_TEXT SHOWN_.

It is my splice thing is blocking proxy in the middle,

Sort of, yes.

after using stare instead of peek, seems work though, terminal in this case is not blocking proxy in the middle?


Not sure what you are asking there. Squid *is* the proxy in the middle, so terminate does a TCP close().


I made some change on my squid.conf, it work for http/https caching and http/https whitelist. It is working for http sibling cache as well, but has some issue with https/ssl sibling cache. in cache_peer, which port number should I use as forward-proxy port? 3130/3128/3129?

Squid does not support relaying decrypted https:// requests over an insecure connection. So HTTP cache_peer connections will be refused.

Also, when TLS cache_peer is used Squid is unable to tell the difference between the peer TLS server details an origin. So any server-cert forging uses the cache_peer's server cert instead of the origin.

In Squid-3.5 (and v4) explicit/forward proxy it is best not to use cache_peer for decrypted content. The most working way for now is to let it go 'DIRECT' and repeat the intercept at the peer.



I am trying to set up a sibling cache pool, there is no parent or gateway sort of thing in this hierarchy. Each instance can have their own whitelist, but they share the same cache pool. On each instance host, squid is actually doing it's whitelist and caching job for a container group on the same host.

_PROBLEM SET_.
1. In the Squid proxy discussion above, rewrite the paragraph beginning "In Squid-3.5 (and v4)" in fewer words, keeping its main facts.
2. According to the Squid proxy discussion above, what does terminate do?
3. Carry on the Squid proxy discussion above, starting after its last sentence.

_DATASET ENTRIES_.
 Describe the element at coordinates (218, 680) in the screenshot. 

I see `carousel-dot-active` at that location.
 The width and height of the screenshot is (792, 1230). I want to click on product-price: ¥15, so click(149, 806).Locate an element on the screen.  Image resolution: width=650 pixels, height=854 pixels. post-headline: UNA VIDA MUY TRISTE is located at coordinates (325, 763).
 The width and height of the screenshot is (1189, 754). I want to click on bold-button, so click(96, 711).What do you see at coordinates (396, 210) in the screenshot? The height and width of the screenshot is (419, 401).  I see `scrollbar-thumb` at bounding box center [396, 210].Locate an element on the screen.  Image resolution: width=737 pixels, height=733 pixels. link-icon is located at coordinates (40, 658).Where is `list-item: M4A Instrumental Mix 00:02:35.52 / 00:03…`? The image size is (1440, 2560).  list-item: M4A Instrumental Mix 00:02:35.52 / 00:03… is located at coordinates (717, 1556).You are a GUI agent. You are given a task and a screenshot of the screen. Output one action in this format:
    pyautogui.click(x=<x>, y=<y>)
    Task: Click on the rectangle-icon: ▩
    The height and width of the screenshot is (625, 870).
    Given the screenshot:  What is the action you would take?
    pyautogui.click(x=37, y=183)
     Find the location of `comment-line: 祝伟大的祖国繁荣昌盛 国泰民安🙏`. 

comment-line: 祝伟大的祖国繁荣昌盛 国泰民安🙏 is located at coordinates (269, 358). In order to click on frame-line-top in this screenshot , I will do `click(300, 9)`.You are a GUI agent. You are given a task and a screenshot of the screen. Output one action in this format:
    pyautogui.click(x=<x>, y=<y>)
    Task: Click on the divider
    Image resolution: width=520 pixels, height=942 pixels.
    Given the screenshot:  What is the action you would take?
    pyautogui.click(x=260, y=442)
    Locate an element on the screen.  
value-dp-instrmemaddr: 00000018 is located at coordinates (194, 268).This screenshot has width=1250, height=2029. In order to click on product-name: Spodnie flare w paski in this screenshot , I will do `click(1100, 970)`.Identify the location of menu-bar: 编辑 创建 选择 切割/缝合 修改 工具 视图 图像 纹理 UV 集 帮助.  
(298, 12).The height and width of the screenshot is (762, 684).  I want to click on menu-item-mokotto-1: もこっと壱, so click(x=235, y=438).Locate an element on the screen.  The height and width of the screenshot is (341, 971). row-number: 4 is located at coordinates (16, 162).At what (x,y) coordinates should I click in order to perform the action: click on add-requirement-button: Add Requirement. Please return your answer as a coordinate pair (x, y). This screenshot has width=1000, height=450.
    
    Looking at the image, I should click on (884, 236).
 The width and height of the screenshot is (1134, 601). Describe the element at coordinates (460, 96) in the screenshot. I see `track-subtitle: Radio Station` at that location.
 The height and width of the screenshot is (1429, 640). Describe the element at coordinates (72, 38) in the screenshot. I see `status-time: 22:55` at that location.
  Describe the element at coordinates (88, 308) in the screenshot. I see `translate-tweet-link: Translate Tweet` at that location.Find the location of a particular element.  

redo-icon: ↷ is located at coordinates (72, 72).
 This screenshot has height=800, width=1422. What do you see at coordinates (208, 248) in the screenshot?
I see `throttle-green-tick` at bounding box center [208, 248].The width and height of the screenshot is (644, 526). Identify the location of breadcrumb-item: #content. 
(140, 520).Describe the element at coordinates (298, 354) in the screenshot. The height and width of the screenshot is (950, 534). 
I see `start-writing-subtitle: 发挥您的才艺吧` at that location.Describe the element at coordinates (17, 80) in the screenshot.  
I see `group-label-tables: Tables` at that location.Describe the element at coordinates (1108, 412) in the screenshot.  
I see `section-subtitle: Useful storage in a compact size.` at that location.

_EXERCISE RESPONSES_.
1. For explicit/forward proxies in Squid-3.5 and v4, avoid cache_peer for decrypted content. The approach that works best for now is to let it go DIRECT and repeat the intercept at the peer.

2. It does a TCP close().

3.
Are you trying to describe something like a CARP hierarchy?
<http://wiki.squid-cache.org/ConfigExamples/SmpCarpCluster>

They suffer from the above problem. There is no good solution for that in current Squid versions which do SSL-Bump.



acl step1 at_step SslBump1
acl step2 at_step SslBump2
acl step3 at_step SslBump3
ssl_bump stare step1 all
ssl_bump stare step2 allowed_https_sites
#ssl_bump bump step3
ssl_bump terminate step2 all



Up to you, but I would do this:

 ssl_bump peek step1

 ssl_bump stare step2 allowed_https_sites
 ssl_bump terminate step2

 # decrypt with server-cert forging
 ssl_bump bump step3


That peek at step1 allows Squid can splice if things to badly at the step2 staring. A peek at step1 will not prevent a step3 bump.

And the explicit line with 'bump' ensures that Squid actually does a bump, the default behaviour is a little bit too variable depending on what bugs are present in the SSL-Bump code.